The Obama ad calls Romney’s charges “blatantly false,” citing the New York Times, and “just not true,” citing Bill Clinton. It claims that Obama is “not removing the bill’s work requirements at all,” citing (a liberal blogger for) the Washington Post. It even says that Obama is “getting states to move 20 percent more people from welfare to work.”

So who’s right? It depends on how much you trust this administration.

The welfare-reform law obligates states to make about 40 percent of welfare recipients either work, look for work, get on-the-job training, or take part in similar activities. The Obama administration has asserted, very dubiously, that it has the authority to waive that requirement. It says it will waive it only for states that would use the flexibility in larger plans to increase the total number of people working.

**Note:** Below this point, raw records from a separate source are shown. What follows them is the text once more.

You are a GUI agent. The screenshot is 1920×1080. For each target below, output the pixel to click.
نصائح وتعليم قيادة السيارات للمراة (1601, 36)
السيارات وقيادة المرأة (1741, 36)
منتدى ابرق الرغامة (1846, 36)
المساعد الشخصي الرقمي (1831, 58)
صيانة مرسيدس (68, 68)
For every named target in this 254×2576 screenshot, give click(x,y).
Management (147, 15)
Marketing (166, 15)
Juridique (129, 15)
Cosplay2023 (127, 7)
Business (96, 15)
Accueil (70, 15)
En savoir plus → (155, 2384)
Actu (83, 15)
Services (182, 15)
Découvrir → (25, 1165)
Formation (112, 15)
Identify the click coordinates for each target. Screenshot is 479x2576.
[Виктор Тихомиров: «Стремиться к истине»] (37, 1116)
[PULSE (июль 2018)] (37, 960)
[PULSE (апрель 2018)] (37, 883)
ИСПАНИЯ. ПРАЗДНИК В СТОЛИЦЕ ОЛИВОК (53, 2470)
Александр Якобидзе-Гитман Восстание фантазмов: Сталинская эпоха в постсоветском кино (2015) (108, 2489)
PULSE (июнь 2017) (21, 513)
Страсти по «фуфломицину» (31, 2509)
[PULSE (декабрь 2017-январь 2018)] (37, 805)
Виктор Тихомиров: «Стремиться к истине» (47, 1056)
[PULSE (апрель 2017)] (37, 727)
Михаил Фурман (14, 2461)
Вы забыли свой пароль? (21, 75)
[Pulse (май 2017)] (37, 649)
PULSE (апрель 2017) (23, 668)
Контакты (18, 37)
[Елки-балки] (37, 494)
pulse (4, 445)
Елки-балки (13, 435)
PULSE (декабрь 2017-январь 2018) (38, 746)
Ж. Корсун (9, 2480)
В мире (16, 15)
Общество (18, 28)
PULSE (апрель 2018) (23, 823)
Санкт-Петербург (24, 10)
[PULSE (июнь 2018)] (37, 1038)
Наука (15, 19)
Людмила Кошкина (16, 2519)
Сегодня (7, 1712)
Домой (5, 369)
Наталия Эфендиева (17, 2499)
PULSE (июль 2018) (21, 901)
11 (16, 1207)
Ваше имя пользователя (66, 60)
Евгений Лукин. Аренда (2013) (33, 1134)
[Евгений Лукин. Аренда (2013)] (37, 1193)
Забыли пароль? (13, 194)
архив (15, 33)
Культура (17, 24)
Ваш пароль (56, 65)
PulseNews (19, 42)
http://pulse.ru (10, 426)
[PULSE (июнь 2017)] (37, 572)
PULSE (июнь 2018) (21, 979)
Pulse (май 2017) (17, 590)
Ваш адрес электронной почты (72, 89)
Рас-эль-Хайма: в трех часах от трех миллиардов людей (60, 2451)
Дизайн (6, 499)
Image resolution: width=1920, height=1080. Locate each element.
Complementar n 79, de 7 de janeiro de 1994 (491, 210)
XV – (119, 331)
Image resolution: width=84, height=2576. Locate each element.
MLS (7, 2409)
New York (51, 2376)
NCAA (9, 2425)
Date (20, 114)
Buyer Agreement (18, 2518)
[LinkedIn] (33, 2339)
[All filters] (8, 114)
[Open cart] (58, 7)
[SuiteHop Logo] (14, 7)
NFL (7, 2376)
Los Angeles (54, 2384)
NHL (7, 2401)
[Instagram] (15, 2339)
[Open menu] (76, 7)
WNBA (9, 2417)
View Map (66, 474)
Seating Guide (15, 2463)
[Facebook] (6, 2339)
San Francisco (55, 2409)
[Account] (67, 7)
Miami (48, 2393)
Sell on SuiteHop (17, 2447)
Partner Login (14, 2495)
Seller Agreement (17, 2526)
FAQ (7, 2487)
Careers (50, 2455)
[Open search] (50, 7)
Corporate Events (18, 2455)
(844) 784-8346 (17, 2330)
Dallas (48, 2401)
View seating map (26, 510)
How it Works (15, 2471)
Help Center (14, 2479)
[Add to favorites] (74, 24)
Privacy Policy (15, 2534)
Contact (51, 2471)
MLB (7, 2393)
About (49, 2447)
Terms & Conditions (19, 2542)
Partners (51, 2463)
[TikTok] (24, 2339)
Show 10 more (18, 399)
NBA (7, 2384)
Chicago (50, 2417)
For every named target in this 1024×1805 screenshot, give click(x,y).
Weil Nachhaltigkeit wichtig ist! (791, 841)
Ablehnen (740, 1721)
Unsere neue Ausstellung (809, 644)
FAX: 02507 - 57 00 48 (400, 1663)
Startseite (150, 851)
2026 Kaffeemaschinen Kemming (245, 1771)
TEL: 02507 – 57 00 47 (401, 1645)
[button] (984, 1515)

As I noted when I wrote about the administration’s announcement, Ron Haskins, who helped Republicans write the welfare-reform law in the first place, takes a charitable view of the waiver policy. On his view, states are much less inclined than they used to be to water down work requirements, and there are circumstances where the waiver could conceivably be helpful.

In Romney’s defense, however, the administration’s claimed legal authority is not contingent on the states’ implementing effective pro-work policies; Obama does indeed have a long history of opposing welfare reform; whether issuing waivers from work requirements amounts to “gutting” welfare reform seems like a pure matter of opinion; and the Obama administration would be doing exactly what it is doing if it wanted to take the first surreptitious steps to undermine the reforms Obama opposed.

The Obama administration seems to me to be within its rights to insist on its good intentions. The Romney campaign is within its to doubt them. Mainstream media fact-checkers, you will not be surprised to learn, have sided almost wholly with Obama.